In concluding that it would not be equitable to extend the limitation period, Lavender J identified the following factors as being relevant in the circumstances of the case [157]-[182]:

(a)  The burden of proof, which rested with the Claimants;

(b)  The one year limitation period under section 7(1)(a) HRA 1998;

(c)   The length of the delay, which was “substantial … in the context of a one year primary limitation period” [161];

(d)  The Claimants, who were adults. The First Claimant had shown herself to be capable of pursuing various legal procedures in the intervening period;

(e)  The Claimants’ knowledge, from an early stage, that they were unsatisfied with various aspects of the handling of their case;

(f)   The reasons for the delay: the judge found there had been no obstacle to the Claimants’ seeking advice on a potential claim “many years ago” [169];

(g)  The steps taken to obtain legal advice: the Claimants had failed to take any such steps in relation to the claim until 2014;

(h)  The consequences of the delay, which had “made it more difficult for the witnesses to recall relevant events” and meant that “documents which would have been available … [were] no longer available” [174]. This was “the sort of situation which limitation periods are intended to avoid” [176];

(i)   The conduct of the force, which had not been responsible for any delay;

(j)    The merits of the claim, which the judge indicated he would have determined in the Defendant’s favour had it been necessary to do so; and

(k)  The effect of upholding the limitation defence. Although the claim had been defeated there had, unusually, been a trial and thus the Claimants had felt “that their voices had been heard” [181].

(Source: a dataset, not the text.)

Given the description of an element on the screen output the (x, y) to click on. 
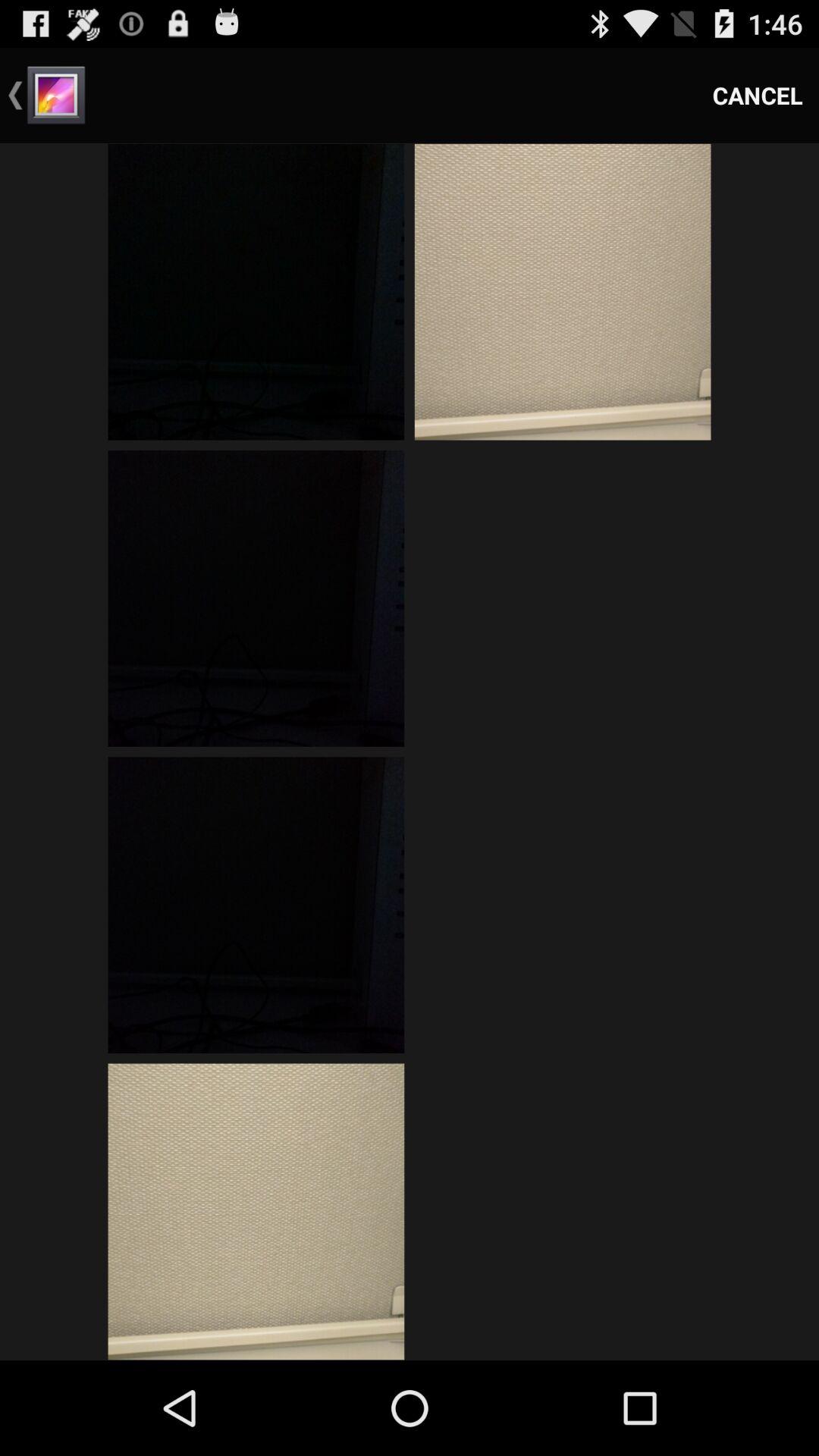
press icon at the top right corner (757, 95)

On the merits, Lavender J doubted whether the allegations reached “the necessary minimum level of seriousness” for the purpose of engaging Articles 3 and/or 8. It having been agreed that the Convention did not impose a duty to investigate unless there was “a credible allegation of a grave or serious crime” [192]-[193]. The conduct relevant to this conclusion involved:

(a)  Assault: allegations that AB would spit at the First Claimant or “throw things at her or pin her against walls”; that he had hit her three times on one occasion; verbally abused her, pulled her hair and cut up her clothes; that on another occasion he had “hit her hard across the forehead” and, on another, thrown water in her face;

(b)  Criminal damage: scratching a swastika on the bonnet of the First Claimant’s car;

(c)   Harassment: repeated telephone calls and text messages, some of which included threats of violence;

(d)  Threats to kill in some of the telephone calls and text messages.

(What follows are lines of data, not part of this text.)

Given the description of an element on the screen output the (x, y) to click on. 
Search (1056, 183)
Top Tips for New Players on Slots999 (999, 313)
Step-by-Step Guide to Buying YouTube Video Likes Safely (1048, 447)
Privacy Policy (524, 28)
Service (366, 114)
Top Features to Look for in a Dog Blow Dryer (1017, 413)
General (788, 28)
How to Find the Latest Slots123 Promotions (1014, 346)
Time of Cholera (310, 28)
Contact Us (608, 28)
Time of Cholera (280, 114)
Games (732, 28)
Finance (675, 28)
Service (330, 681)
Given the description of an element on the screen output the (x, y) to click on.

Had the case come within the scope of Article 3, the police investigation had not fallen short of the standards required by that Article [205] and [209].

The primary consideration was the excessive length of time which had elapsed prior to the Claimants’ bringing their claim. The factors outlined by Lavender J provide a helpful, though non-exhaustive, checklist where a limitation defence is raised under section 7(5) HRA.

However, we are all feeling our way around cases of a failure to investigate – and what amounts to a “credible allegation”. The case is a useful reference on the threshold for engagement of Articles 3 and 8, particularly in the context of allegations of domestic violence and/or harassment.